• **Work instructions**:
Rewrite every line of the data from the one containing "Select 北京 as departure city" down to the one containing "coord(185,312)", both included, and offset each coordinate in the answers by adding 56 to it.

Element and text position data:
— Start —

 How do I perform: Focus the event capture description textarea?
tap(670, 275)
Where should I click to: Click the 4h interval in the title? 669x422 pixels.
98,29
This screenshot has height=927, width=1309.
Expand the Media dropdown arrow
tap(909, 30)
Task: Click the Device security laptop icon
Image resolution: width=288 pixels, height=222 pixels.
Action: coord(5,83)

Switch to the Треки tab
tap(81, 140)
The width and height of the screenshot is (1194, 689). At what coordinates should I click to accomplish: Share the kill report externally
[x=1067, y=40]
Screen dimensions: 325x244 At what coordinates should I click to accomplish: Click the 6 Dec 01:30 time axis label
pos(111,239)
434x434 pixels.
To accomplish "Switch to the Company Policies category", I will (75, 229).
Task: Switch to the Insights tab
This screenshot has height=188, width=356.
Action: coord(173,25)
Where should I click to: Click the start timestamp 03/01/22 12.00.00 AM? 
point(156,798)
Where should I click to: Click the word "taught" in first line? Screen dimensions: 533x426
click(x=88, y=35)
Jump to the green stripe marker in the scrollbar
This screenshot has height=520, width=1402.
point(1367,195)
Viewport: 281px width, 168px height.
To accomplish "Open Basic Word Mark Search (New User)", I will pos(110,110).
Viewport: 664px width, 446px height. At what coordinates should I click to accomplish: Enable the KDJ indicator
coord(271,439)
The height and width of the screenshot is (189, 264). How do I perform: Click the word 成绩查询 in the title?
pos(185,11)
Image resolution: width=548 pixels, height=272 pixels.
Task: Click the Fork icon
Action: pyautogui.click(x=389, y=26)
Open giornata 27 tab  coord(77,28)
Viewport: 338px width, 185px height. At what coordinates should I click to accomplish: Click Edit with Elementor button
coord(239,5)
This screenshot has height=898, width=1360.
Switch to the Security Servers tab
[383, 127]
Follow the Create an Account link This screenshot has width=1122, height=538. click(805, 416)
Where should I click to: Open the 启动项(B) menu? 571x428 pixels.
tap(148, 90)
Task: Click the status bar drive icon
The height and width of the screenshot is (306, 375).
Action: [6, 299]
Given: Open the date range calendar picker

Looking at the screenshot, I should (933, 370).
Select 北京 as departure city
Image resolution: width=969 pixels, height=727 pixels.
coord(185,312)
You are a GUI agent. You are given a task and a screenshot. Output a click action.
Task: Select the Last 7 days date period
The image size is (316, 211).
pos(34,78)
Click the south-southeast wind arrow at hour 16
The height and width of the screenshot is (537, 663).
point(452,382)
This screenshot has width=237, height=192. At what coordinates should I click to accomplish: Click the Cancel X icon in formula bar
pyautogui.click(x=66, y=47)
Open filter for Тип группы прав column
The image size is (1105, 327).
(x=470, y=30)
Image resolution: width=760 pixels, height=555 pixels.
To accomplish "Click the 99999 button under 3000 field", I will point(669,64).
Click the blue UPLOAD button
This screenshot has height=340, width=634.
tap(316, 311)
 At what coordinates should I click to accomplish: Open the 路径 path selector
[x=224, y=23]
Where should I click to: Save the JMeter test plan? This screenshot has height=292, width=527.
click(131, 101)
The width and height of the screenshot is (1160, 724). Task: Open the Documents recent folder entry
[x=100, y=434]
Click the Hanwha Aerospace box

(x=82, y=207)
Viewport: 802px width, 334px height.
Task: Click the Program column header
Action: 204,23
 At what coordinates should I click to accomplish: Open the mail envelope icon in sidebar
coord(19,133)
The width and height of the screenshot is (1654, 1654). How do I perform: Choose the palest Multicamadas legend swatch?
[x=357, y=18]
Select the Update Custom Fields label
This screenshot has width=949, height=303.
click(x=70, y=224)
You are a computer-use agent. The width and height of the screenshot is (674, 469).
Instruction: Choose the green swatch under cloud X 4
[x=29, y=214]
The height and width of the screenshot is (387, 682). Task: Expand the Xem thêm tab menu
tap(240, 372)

— End —

• **Exercise result**:
Select 北京 as departure city
Image resolution: width=969 pixels, height=727 pixels.
coord(241,368)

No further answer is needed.